Lawmakers do not care about that. New York, like other states, was driven to enable the misguided gambling policy by the river of campaign money that has flowed into the coffers of lawmakers. Consider that Cuomo never even mentioned casinos when he was running for governor. But eight months later he made casinos a major initiative of his administration.

Meanwhile, gambling interests have given nearly $2 million to statewide campaign committees, candidates and parties, according to an analysis by the New York Public Interest Research Group. That may seem like a lot of money to some but it is peanuts to the casino interests. In fact, the average casino takes in $2 million in revenue every two days. Most of that money comes from the pockets of the elderly, minority and working-class residents of New York - the very citizens Cuomo and lawmakers are supposed to protect not harm.

N.Y. casino plan taking shape

May 24, 2013 10:37 am

Gov. Andrew Cuomo is quietly negotiating deals with Indian casino operators that will impact where commercial casinos will be located in upstate New York.

Cuomo plans to guarantee the existing Indian tribes exclusive gambling rights in their respective region in return for tax revenue the tribes have withheld from the state. The deals with the Indian tribes would preclude Rochester and Syracuse from getting a casinos.

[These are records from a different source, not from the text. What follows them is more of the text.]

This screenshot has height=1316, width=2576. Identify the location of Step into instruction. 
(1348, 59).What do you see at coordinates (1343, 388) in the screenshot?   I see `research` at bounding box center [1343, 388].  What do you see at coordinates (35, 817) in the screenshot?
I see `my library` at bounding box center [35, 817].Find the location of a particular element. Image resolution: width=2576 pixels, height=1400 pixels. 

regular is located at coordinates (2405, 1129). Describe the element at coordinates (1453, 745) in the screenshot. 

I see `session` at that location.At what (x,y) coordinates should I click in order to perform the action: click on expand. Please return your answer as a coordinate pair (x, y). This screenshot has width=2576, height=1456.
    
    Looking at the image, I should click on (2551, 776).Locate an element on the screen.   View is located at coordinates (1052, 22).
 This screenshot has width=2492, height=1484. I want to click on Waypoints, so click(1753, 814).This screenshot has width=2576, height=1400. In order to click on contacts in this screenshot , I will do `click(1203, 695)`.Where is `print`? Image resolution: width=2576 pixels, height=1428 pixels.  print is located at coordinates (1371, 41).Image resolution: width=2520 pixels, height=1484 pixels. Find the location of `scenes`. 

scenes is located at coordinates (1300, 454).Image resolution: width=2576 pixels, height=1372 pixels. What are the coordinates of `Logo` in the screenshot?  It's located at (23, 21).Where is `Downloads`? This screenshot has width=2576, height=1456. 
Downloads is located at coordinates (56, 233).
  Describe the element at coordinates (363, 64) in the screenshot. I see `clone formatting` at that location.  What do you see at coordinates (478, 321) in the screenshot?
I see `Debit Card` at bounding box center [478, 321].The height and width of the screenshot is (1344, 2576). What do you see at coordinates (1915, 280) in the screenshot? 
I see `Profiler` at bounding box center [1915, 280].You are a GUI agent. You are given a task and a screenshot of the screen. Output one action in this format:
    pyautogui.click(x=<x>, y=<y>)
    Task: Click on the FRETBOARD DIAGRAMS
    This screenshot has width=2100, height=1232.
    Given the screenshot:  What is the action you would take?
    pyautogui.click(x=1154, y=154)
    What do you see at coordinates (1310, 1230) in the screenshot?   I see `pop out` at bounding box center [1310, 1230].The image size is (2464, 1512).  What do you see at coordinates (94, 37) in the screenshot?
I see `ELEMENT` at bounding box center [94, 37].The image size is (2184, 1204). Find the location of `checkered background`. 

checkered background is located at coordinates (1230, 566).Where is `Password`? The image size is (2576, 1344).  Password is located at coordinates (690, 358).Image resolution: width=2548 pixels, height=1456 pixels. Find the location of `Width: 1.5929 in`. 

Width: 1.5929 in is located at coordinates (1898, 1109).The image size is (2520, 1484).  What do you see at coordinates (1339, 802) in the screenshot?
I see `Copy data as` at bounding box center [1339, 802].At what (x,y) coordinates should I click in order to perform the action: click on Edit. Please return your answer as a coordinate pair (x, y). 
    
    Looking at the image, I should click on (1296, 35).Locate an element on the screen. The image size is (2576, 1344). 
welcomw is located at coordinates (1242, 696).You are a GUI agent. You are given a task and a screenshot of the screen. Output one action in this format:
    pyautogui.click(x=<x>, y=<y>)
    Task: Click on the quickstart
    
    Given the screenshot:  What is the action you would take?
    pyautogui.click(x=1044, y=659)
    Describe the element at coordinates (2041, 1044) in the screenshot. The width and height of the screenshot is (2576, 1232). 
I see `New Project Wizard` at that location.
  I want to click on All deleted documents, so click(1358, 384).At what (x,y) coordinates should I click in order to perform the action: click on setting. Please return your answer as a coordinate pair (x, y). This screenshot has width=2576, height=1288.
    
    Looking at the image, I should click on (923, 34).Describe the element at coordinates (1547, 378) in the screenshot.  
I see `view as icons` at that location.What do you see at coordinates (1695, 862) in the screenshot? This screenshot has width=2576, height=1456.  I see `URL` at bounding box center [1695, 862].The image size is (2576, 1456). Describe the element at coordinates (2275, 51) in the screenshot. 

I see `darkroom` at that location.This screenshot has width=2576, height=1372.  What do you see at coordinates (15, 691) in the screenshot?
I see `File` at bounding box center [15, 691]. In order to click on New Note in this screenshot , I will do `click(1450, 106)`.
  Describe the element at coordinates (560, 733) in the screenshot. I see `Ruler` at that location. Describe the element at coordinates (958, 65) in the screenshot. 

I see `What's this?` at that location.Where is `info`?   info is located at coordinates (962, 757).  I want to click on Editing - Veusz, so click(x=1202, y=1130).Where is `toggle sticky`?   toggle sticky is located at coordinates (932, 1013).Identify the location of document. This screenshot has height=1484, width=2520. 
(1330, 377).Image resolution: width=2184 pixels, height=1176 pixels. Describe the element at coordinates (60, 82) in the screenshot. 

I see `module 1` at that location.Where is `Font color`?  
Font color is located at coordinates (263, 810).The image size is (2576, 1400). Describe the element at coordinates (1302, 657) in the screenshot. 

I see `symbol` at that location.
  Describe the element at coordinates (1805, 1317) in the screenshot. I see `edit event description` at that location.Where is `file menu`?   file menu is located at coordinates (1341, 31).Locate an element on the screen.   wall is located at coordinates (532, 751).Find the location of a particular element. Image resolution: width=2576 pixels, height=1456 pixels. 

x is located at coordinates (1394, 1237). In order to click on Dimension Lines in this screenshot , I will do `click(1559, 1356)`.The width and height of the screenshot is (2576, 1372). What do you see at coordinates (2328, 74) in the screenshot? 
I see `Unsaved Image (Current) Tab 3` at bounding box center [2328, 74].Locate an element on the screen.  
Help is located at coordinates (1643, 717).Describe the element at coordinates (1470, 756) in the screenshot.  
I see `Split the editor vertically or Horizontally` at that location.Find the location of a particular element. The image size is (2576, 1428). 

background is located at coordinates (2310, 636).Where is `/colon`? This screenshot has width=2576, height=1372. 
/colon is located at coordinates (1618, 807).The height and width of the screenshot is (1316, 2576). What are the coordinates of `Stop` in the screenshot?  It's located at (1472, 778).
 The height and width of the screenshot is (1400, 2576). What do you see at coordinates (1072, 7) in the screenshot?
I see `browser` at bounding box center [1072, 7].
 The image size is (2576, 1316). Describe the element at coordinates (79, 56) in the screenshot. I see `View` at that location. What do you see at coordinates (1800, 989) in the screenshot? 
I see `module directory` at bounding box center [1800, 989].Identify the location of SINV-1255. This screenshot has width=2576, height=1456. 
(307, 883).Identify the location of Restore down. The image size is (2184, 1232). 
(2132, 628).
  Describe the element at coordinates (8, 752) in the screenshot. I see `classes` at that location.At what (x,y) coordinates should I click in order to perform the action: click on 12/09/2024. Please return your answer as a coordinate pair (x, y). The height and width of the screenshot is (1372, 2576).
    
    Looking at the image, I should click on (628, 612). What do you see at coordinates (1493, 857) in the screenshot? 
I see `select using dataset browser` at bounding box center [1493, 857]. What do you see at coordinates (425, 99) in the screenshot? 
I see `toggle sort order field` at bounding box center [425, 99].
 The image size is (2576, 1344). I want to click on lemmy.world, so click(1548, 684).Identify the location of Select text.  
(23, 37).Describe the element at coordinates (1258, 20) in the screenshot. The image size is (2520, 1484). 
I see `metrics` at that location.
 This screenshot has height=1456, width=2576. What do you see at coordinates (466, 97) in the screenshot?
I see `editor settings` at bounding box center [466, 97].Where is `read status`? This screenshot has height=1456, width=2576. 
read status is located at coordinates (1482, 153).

As a result, Saratoga Springs and the Catskills have emerged as likely locations for commercial casinos. Other possible locations include Albany, Poughkeepsie, Orange County and Tioga County. Meanwhile, Senate lawmakers met behind closed doors – yet again – to hammer out a bill that would allow five upstate casinos, including up to three in the Catskills and two video slot machine sites on Long Island.

The secret negotiations underscore how much the politics of gambling continue to take precedent over policy. The closed-door negotiations are akin to mob families meeting to carve up territories.

In short, New York’s entire gambling policy is taking place in secret. It is being drafted on the fly by lawmakers and lobbyists meeting in backrooms in Albany. There are no public hearings. There are no studies. There is no input from INDEPENDENT gambling experts. Once all the key legislative leaders are on board with the plan, it will then get rammed past the public.